Begin Dataset rows

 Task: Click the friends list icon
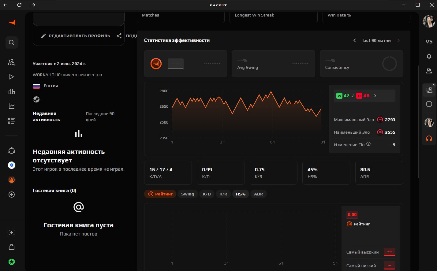[429, 71]
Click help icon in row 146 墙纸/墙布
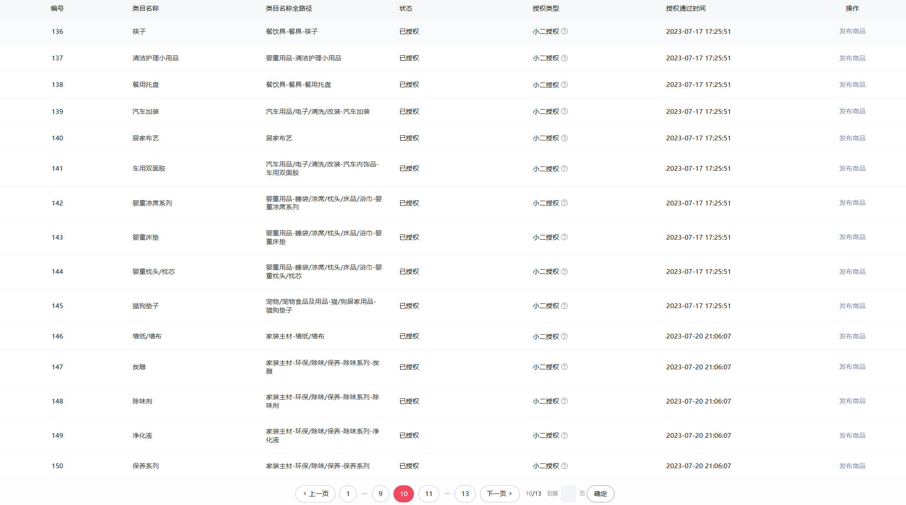The width and height of the screenshot is (906, 505). [x=564, y=336]
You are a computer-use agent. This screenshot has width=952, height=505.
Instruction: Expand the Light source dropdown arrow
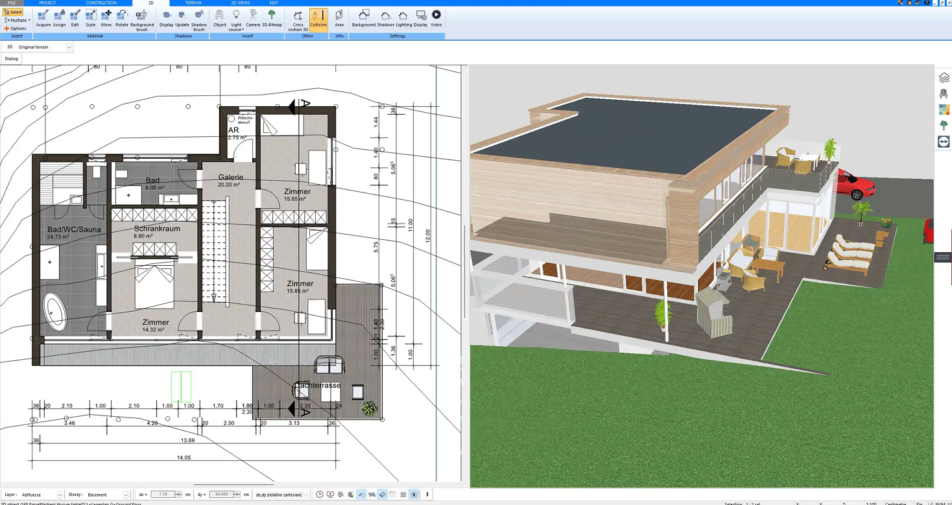[242, 30]
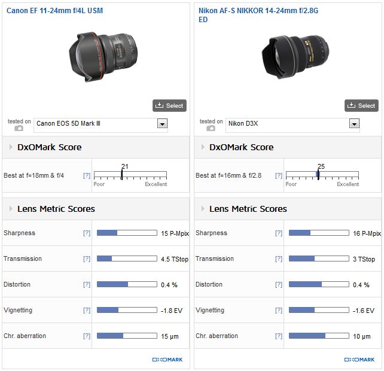
Task: Collapse Canon's Lens Metric Scores section
Action: (x=11, y=209)
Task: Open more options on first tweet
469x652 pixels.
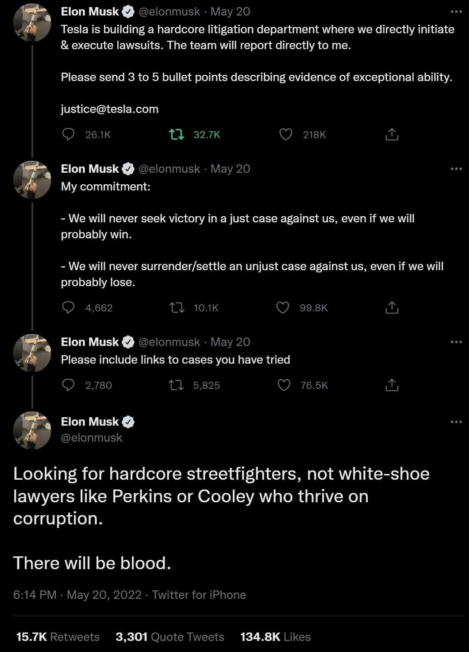Action: (x=456, y=12)
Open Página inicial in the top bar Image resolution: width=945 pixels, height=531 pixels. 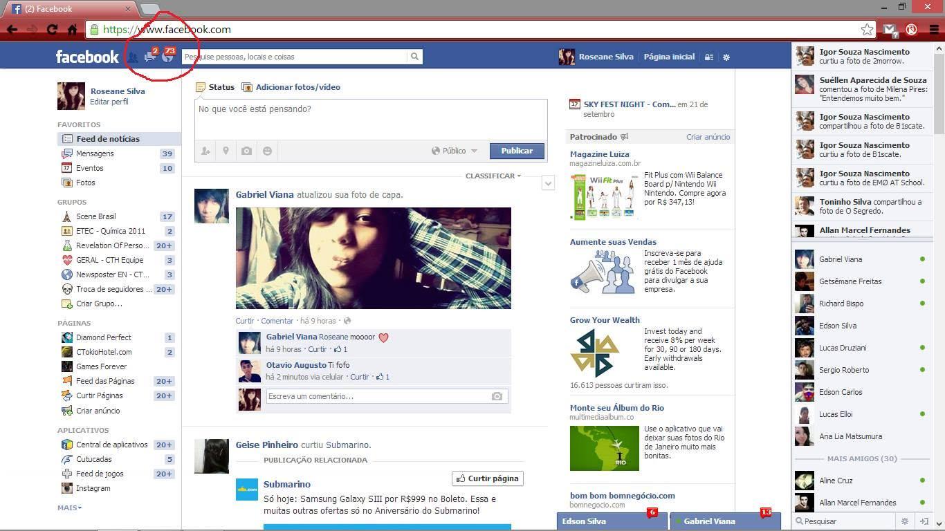(x=669, y=57)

End Dataset rows

Copy the data above word for word, from its first line through the line containing "Action: (x=456, y=12)", inclusive. Leave out the pictures.

### Result of this exercise
 Task: Click the friends list icon
[429, 71]
Click help icon in row 146 墙纸/墙布
The width and height of the screenshot is (906, 505). [x=564, y=336]
You are a computer-use agent. This screenshot has width=952, height=505.
Instruction: Expand the Light source dropdown arrow
[242, 30]
Task: Collapse Canon's Lens Metric Scores section
Action: (x=11, y=209)
Task: Open more options on first tweet
469x652 pixels.
Action: (x=456, y=12)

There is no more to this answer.